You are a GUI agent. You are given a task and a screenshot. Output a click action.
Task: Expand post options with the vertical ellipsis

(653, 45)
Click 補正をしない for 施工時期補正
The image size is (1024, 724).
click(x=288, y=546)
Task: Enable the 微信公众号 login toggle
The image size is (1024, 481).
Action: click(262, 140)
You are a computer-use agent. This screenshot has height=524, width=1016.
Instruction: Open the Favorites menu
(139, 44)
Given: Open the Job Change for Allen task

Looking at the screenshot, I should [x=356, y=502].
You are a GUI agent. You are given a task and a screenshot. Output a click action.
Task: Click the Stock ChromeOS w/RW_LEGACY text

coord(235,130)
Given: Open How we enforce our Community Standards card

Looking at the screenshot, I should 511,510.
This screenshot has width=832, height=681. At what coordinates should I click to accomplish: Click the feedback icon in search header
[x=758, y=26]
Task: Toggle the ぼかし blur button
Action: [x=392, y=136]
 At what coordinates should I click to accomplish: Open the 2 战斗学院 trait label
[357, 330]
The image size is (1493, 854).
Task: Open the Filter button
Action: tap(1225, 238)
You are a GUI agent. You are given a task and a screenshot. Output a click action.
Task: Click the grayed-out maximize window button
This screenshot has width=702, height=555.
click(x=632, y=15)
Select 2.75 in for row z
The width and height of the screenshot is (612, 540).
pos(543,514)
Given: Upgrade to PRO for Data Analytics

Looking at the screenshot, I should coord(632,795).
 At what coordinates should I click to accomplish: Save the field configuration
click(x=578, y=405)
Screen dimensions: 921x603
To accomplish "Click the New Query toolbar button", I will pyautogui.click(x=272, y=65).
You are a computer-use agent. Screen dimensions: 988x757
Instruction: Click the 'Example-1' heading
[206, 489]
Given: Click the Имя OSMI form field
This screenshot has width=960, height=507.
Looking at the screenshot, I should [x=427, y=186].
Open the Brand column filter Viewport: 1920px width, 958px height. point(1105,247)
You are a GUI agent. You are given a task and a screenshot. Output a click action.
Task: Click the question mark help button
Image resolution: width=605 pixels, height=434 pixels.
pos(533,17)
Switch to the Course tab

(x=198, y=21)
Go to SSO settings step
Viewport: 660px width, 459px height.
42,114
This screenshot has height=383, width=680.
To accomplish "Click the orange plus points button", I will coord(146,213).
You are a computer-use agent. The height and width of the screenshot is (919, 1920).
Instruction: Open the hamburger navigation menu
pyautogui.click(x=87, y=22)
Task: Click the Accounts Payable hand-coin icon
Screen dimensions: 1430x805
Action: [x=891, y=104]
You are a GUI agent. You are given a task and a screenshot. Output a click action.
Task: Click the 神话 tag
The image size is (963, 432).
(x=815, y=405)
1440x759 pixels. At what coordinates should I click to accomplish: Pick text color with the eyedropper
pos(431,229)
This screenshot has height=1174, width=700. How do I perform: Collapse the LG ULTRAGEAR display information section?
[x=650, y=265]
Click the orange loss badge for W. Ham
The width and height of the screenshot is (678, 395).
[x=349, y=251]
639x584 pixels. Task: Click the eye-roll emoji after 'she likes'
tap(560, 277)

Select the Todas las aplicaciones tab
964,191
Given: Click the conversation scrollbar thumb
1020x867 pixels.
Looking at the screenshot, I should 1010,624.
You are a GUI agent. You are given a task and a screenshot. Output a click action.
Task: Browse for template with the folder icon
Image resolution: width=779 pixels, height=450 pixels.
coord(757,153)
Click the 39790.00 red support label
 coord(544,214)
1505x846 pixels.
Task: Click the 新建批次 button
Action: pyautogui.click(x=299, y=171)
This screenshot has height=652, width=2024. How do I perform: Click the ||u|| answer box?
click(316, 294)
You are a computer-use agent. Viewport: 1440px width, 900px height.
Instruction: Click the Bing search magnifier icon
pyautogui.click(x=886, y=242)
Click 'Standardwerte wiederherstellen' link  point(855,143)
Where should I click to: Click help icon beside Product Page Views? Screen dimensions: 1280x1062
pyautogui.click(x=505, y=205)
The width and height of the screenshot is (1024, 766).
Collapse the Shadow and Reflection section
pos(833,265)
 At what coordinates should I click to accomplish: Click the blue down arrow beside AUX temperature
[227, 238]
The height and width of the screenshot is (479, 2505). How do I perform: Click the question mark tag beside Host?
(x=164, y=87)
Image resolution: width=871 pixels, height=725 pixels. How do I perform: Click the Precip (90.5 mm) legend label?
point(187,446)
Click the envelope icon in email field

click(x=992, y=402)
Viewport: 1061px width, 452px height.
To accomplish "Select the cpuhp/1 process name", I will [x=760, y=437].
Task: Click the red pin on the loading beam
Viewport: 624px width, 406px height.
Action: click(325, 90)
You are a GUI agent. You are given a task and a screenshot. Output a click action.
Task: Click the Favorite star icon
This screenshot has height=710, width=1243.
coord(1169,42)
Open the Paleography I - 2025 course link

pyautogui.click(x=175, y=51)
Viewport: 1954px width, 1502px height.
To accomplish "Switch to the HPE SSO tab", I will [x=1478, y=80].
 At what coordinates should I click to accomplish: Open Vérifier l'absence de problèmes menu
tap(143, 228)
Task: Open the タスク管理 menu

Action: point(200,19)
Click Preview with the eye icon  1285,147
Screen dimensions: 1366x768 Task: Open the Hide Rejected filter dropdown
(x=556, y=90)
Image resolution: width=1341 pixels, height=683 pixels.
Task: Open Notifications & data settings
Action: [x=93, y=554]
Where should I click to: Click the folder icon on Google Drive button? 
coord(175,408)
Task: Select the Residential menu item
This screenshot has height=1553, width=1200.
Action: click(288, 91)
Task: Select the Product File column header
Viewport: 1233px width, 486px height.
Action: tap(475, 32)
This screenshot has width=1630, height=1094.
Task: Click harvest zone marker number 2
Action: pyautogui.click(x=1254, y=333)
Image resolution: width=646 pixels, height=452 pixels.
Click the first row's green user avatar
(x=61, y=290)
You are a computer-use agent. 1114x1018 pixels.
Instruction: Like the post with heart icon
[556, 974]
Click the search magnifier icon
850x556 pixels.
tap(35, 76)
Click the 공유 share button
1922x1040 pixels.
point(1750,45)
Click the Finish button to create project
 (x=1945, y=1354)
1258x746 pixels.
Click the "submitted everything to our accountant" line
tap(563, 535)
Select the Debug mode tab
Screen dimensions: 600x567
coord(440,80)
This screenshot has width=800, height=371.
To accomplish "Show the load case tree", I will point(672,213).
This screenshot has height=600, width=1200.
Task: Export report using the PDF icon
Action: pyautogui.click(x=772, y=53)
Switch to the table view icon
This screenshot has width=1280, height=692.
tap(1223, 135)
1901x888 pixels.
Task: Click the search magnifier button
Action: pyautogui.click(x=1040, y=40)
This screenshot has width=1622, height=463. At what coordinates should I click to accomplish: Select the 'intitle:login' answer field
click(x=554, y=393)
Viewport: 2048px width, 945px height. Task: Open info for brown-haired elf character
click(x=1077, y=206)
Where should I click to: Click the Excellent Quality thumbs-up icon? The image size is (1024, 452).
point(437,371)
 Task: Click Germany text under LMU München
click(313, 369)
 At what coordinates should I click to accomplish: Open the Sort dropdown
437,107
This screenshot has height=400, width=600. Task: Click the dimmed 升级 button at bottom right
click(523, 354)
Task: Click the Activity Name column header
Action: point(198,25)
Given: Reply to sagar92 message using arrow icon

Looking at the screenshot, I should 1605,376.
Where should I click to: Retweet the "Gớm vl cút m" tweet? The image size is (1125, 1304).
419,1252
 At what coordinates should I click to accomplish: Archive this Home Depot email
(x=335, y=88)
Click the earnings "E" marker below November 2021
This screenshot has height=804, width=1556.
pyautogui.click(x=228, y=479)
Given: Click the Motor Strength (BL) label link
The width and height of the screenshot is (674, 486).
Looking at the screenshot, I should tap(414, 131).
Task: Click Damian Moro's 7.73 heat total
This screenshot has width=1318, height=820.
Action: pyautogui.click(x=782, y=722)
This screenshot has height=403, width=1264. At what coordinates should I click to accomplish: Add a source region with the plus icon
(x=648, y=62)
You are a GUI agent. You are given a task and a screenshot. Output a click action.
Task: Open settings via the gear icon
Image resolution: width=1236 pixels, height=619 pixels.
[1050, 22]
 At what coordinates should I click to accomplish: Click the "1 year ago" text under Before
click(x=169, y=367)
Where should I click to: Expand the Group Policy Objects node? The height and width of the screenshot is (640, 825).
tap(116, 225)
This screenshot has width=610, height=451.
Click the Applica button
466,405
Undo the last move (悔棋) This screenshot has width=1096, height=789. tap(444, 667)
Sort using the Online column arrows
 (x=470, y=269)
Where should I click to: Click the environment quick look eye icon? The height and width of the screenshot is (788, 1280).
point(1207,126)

• [Task] Go through the data above and copy each line in which "orange" appears.

• [Solution to this exercise]
To accomplish "Click the orange plus points button", I will coord(146,213).
Click the orange loss badge for W. Ham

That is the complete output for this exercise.